NARRATOR: The origin of flight in birds is a puzzle that seems to defy solution. The aerial skills of modern fliers evolved in small steps over millions of years, and the fossil record provides few clues to how it happened. It's one of the oldest debates in paleontology, and for decades it's been a standoff between two opposing theories.
One has argued that flight must have evolved from the ground, up. The ancestors were running dinosaurs, already feathered, probably to conserve body heat. Over time the feathers could have been adapted for flight, as bodies became smaller and the running leaps of dinosaurs evolved into the powered, flapping flight of birds.

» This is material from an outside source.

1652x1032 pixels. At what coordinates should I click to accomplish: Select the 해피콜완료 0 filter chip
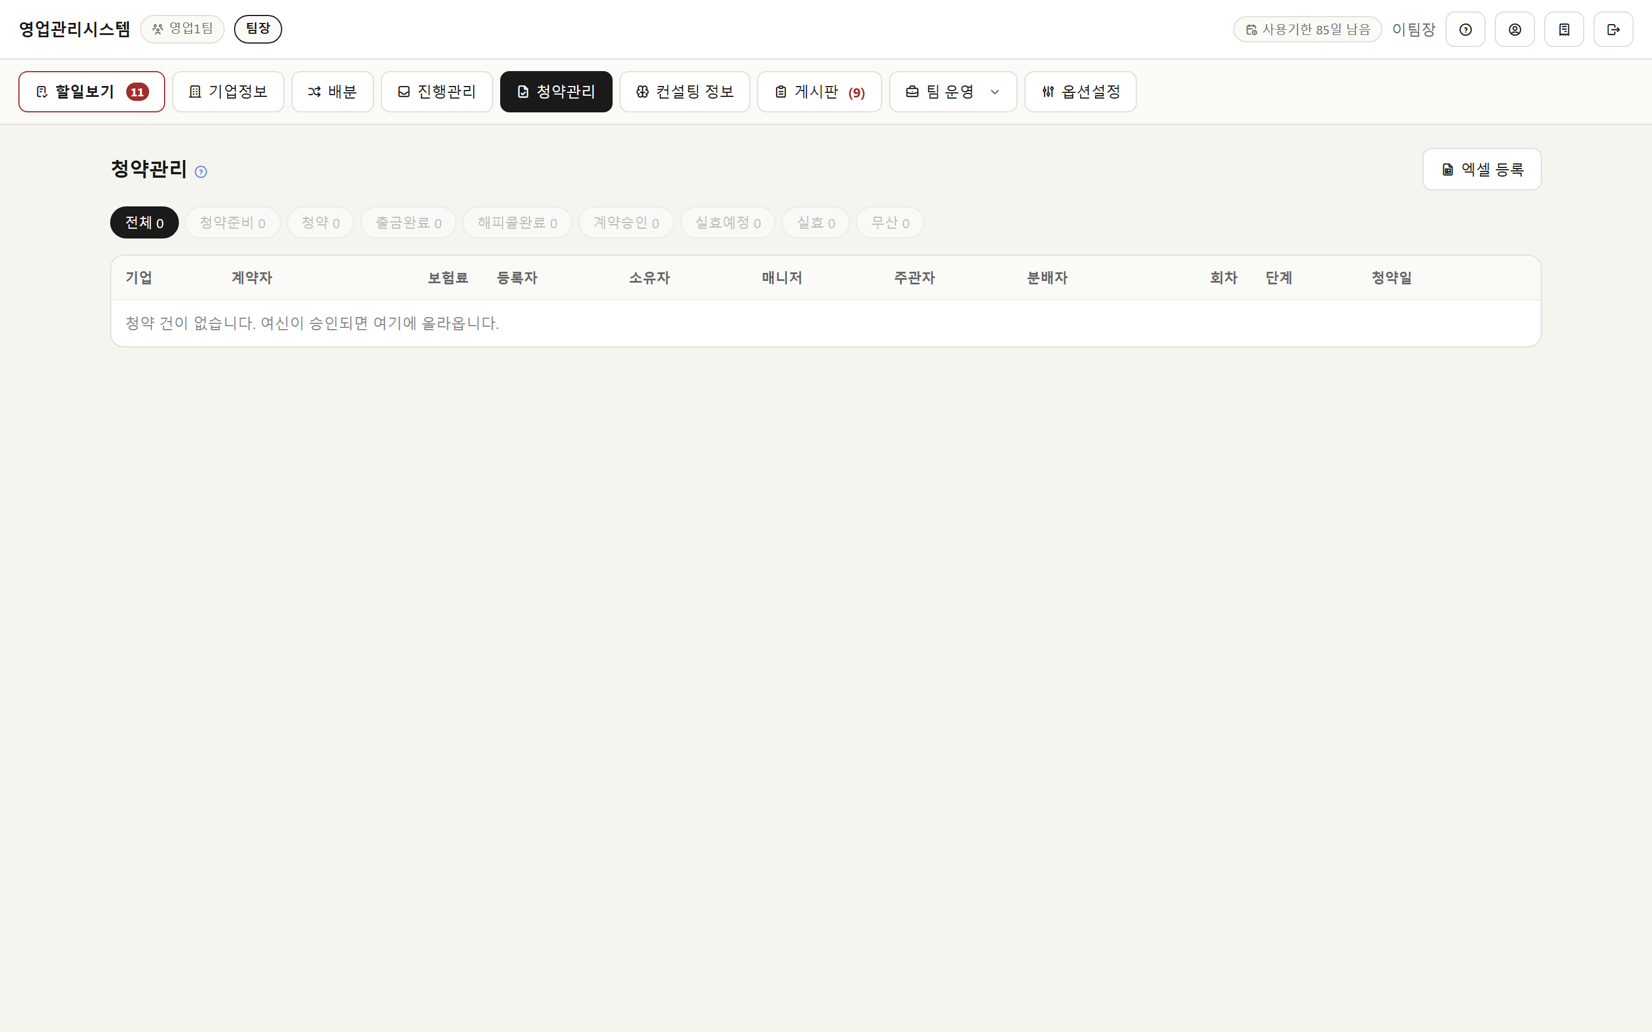click(x=517, y=223)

But not everyone bought it.
LARRY MARTIN: It's always been a hard sell because with a terrestrial origin of flight, flight that originated from running fast on the ground, you're always working against gravity. But an arboreal origin of flight, where you fall out of the tree, you accumulate air speed whether you want to or not.
NARRATOR: In the arboreal scenario, the bird ancestor was a small climbing animal that evolved flight by gliding from the treetops. And that seemed to rule out dinosaurs, which, presumably, couldn't climb trees.
LARRY MARTIN: The ground-up origin of flight didn't make good physical sense, but it seemed to be essential to the dinosaur-origin of birds. And that made us suspect that the dinosaur-origin of birds was wrong, too.
NARRATOR: Fossil bird expert Larry Martin has been a thorn in the side of dinosaur paleontologists for decades.
LARRY MARTIN: People are going to simply have to explain how you can originate birds from dinosaurs, which apparently can't get up in trees.
NARRATOR: Years later, he's still at it.
LARRY MARTIN: So, if you really love dinosaurs, then my arguing that birds aren't dinosaurs is sort of like taking away Christmas.
MARK NORELL: I get really frustrated by this just because we shouldn't be having to deal with something which has been settled for 20 years. I don't know, when Magellan got back from sailing around the world, if he was frustrated, too, by people who still said the Earth was flat.
NARRATOR: It was hard to imagine what kind of evidence could break this deadlock, until Microraptor turned up. A four-winged dinosaur is a clue that no one expected. For Martin, it's evidence that he was right, at least about the origin of flight.
LARRY MARTIN: I think that Microraptor completely destroyed all hope for a terrestrial origin of flight. This is an animal that probably couldn't even walk on land comfortably, let alone run. And so you're looking at something that's probably completely arboreal.
NARRATOR: Xu thought the same thing: with feathers on its feet, Microraptor must have lived in the trees. But he's also quite sure that it was a dinosaur. Numerous details of the skeleton say so, from the long bony tail to the sickle claws on its feet.
Xu also believes it must have been able to fly.
XU XING: I noticed the feather shape. This animal has feathers like feathers in flying birds.
NARRATOR: The wing feathers are asymmetrical, with veins wider on one side of the shaft than the other, which forms airfoil contour, like an airplane wing. Only flying birds have asymmetrical flight feathers.
But unlike modern birds, Microraptor had not yet evolved the specialized shoulder anatomy for powered, flapping flight. It was more likely a glider, like a flying squirrel, so Xu concluded that gliding came before flapping in the evolution of birds. He presented Microraptor to the world as a synthesis: flight began with gliding from the treetops, and the glider was a dinosaur.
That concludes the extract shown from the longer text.